— Excerpted passage —
—————
Squarethumbs, If you are going to stay in your house for a lengthy period I would certainly go for piping the water into the storm pipe. Its unlikely to be a main sewer as these are normally in the road, and the drains in your garden are your responsibility. You can lay a land drain quite easily. These are 4" porous concrete pipes, no jointing necessary, laid on and covered with a layer of gravel and then soil. Although this method is perhaps tedious it will get rid of your water problems once and for all.
 
You can also obtain plastic land drain pipe, it might be cheaper but comes in a roll and could be a swine to lay.
But as Shultzy says, once done, done!

Roy.
 
Yes I think a land drain could be an option. Boys Im never moving again!!! thats for sure :lol: One of the reasons for being pretty skint right now is we sold two houses to buy this one and one of them has fallen through 3 times but has sold again and (everything crossed) should go through in Feb.

Last night the water did in fact soak into the WS and was very wet :cry:

Ive never seen it like that.
—————
— Dataset content —
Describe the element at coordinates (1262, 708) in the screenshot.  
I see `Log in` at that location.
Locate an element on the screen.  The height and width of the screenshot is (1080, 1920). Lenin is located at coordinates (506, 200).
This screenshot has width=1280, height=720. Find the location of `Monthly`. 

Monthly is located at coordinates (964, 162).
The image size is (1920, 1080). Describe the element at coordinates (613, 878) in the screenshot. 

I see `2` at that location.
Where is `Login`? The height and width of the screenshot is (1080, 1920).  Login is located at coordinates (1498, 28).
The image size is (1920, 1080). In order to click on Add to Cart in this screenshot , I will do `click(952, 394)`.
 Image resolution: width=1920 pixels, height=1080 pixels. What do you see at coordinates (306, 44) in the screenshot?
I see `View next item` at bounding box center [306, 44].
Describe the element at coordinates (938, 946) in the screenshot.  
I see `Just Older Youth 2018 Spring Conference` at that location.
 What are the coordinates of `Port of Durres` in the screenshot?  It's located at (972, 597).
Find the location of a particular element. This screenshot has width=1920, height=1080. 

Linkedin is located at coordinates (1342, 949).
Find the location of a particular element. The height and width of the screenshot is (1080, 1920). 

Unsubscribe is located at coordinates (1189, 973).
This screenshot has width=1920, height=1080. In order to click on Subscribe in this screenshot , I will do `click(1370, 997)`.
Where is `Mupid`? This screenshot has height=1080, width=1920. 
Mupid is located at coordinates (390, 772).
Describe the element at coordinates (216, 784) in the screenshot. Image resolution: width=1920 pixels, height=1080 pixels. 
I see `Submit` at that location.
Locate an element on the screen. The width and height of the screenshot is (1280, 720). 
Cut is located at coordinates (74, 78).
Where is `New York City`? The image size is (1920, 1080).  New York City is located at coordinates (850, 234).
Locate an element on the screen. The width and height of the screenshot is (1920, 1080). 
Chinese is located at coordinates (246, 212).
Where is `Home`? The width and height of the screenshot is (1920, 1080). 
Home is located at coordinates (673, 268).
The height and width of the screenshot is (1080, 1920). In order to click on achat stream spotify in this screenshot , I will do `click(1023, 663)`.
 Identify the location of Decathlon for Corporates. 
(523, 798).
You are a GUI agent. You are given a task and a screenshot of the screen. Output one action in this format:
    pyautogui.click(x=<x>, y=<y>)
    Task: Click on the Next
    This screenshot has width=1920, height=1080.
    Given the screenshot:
—————
— Objective —
Could you print the garden drainage discussion from "Yes I think" to "through in Feb.", word for word?

— Task response —
Yes I think a land drain could be an option. Boys Im never moving again!!! thats for sure :lol: One of the reasons for being pretty skint right now is we sold two houses to buy this one and one of them has fallen through 3 times but has sold again and (everything crossed) should go through in Feb.